The Molecular Interplay Between Oral Microbiome and Oral Cancer Pathogenesis

The oral microbiome plays a key role in oral cancer pathogenesis through mechanisms such as chronic inflammation, dysregulated proliferation, and increased tumor invasiveness. Dysbiosis, frequently present in premalignant and malignant lesions, may initiate or accelerate malignant transformation. Oral squamous cell carcinoma (OSCC), representing over 90% of oral cancers and affecting more than 350,000 people worldwide each year, is strongly linked to microbial shifts. Common periodontal pathogens such as Fusobacterium nucleatum and Porphyromonas gingivalis are often enriched in OSCC. These bacteria may promote tumorigenesis by activating NF-κB and STAT3 pathways, suppressing apoptosis, and modulating host immune responses.

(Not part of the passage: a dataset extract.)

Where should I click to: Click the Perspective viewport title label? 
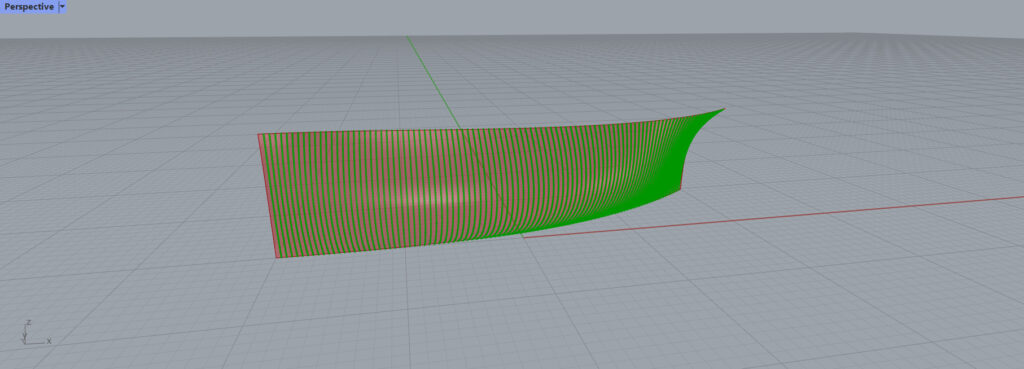click(x=29, y=7)
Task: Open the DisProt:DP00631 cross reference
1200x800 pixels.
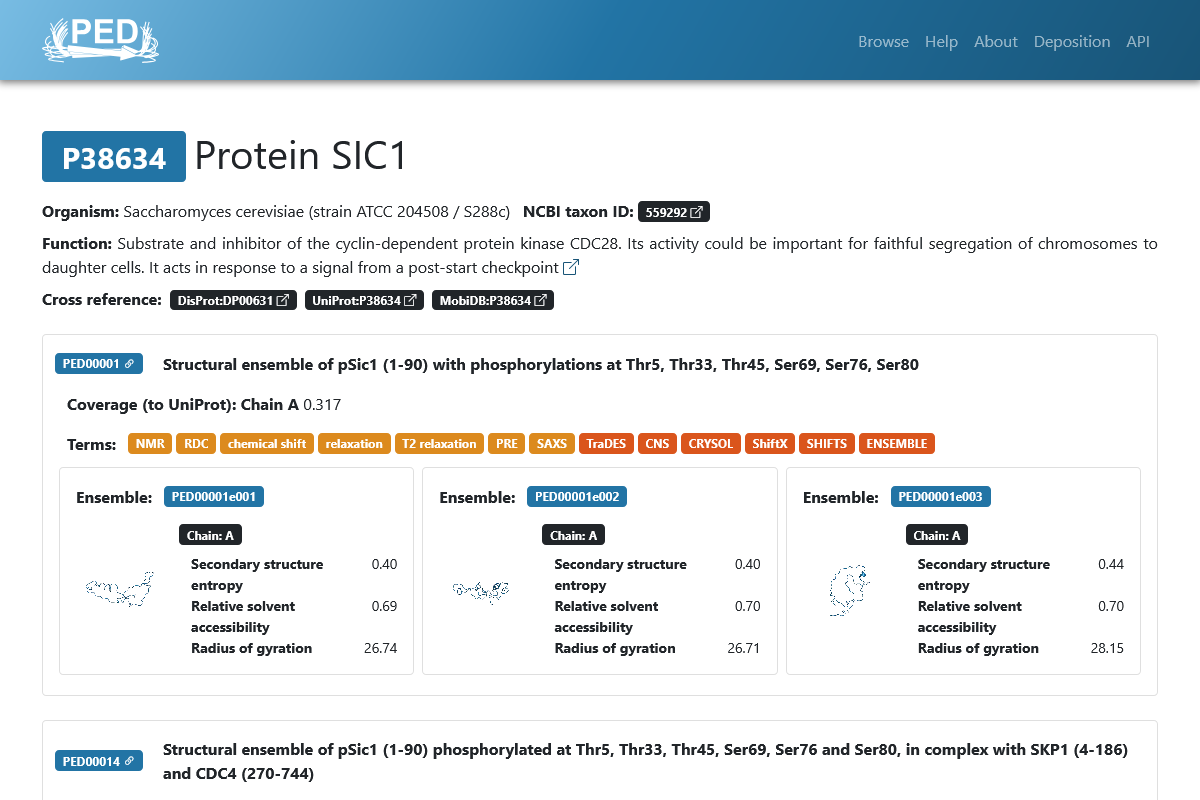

Additional potential mechanisms include the production of reactive oxygen species (ROS) and genotoxins, inhibition of tumor suppressors such as p53, disruption of cell-cycle regulation via cyclin-dependent kinase pathway, and upregulation of β-catenin and toll-like receptor signaling. These molecular alterations cause DNA damage, immune surveillance evasion, angiogenesis, promoting tumor progression. Microbiota-modulating therapies, such as Lactobacillus probiotics, may complement standard treatments by restoring balance, boosting immunity, and limiting tumor growth. Engineered bacteriotherapy, microbiome-targeted immunomodulators, and microbiota-based diagnostics expand therapeutic options in oral cancer and, combined with advances in precision medicine, may support more personalized treatments and improved outcomes.